#### Extract
+ + + +

Children of the Jacaranda Tree is Delijani's first published and fourth written novel. In her words, "the other novels were more like homework. I had to learn how to write through writing." Completed in 2012, Children of the Jacaranda Tree took three years to complete. The potential of the story was recognized immediately when a few days after its submission to the publishing world, simultaneous auctions were taking place in the US, UK, Italy, France, Brazil, Germany and Spain. The advances and rights to the book were sold in 27 territories.
Praised by Khaled Hosseini and named one of the top books of 2013 by The Kansas City Star, the novel has been published in 75 countries and translated into 30 languages.

== Plot ==
Children of the Jacaranda Tree is composed of seven different narratives and told from various points of views. The first half of the novel tells the story of political activists imprisoned in the 1980s by the newly established Islamic regime and their children, some born inside prison, some at home forced to watch as their parents are taken away. These children are raised by grandparents and aunts while their parents languish in prison.
The second half of the novel is set twenty years later, during the 2009 Iranian election protests and the Iranian Green Movement. The children born in the first half of the book, now grown up, have to face their own decisions, whether they will be bound by their parents' past of a revolution gone astray or whether they will be able to break free, make a new beginning both for themselves and for their country.

== Reception ==

Khaled Hosseini, the author of the Kite Runner says, "Set in post-revolutionary Iran, Delijani’s gripping novel is a blistering indictment of tyranny, a poignant tribute to those who bear the scars of it, and a celebration of the human’s heart’s eternal yearning for freedom."

+ + + +

#### Written problem 1
Turn the rows below into a JSON list of strings, starting at the first row and ending at the row that contains "14 [637, 477]". Use one string per line and leave out blank lines.
#### Written problem 2
Please carry on the text about the novel Children of the Jacaranda Tree from the point where it stops.

+ + + +

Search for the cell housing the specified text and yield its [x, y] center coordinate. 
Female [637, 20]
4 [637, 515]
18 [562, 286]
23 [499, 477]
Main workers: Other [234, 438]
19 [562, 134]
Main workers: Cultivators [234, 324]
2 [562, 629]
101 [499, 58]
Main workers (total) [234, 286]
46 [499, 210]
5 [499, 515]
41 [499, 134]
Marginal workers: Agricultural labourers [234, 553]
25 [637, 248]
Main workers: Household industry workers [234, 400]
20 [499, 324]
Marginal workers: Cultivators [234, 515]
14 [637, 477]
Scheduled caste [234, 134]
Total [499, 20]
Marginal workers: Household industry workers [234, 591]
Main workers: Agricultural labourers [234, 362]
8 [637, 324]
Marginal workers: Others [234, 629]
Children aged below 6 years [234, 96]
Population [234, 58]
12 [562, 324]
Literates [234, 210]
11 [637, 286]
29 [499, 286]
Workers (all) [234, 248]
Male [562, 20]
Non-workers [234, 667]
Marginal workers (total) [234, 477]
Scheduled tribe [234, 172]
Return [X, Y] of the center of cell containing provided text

+ + + +

#### Answer 1
[
  "Search for the cell housing the specified text and yield its [x, y] center coordinate. ",
  "Female [637, 20]",
  "4 [637, 515]",
  "18 [562, 286]",
  "23 [499, 477]",
  "Main workers: Other [234, 438]",
  "19 [562, 134]",
  "Main workers: Cultivators [234, 324]",
  "2 [562, 629]",
  "101 [499, 58]",
  "Main workers (total) [234, 286]",
  "46 [499, 210]",
  "5 [499, 515]",
  "41 [499, 134]",
  "Marginal workers: Agricultural labourers [234, 553]",
  "25 [637, 248]",
  "Main workers: Household industry workers [234, 400]",
  "20 [499, 324]",
  "Marginal workers: Cultivators [234, 515]",
  "14 [637, 477]"
]

#### Answer 2
The Guardian says "Children of the Jacaranda Tree is a novel with a great weight of history attached to it... This is not an "explaining Iran to those who don't know it" book, but something far more visceral."
"

Kirkus Reviews says, "Delijani is exceptionally talented as a writer, and the subject matter is both compelling and timely...Delijani falls back on her family’s personal experience to write this searing and somber slice-of-life novel, centered around children whose parents were singled out for persecution by the Iranian government, and scores a win with her grittiness and uncompromising realism."

The Seattle Times says, "Sahar Delijani’s debut novel, brutally honest but lyrical, depicts the upheaval of post-revolutionary Iran from 1983 to 2011...It is as though Delijani is saying that even in the most miserable situation, we have a store of beauty inside us. All we have to do is look."

The New Internationalist says "Spanning the years 1983 to 2011, Children of the Jacaranda Tree offers a personal and often painful look at post-revolutionary Iranian history, from the height of the Iran-Iraq war to the 2009 election protests and beyond… Evocative and emotive – and highly recommended."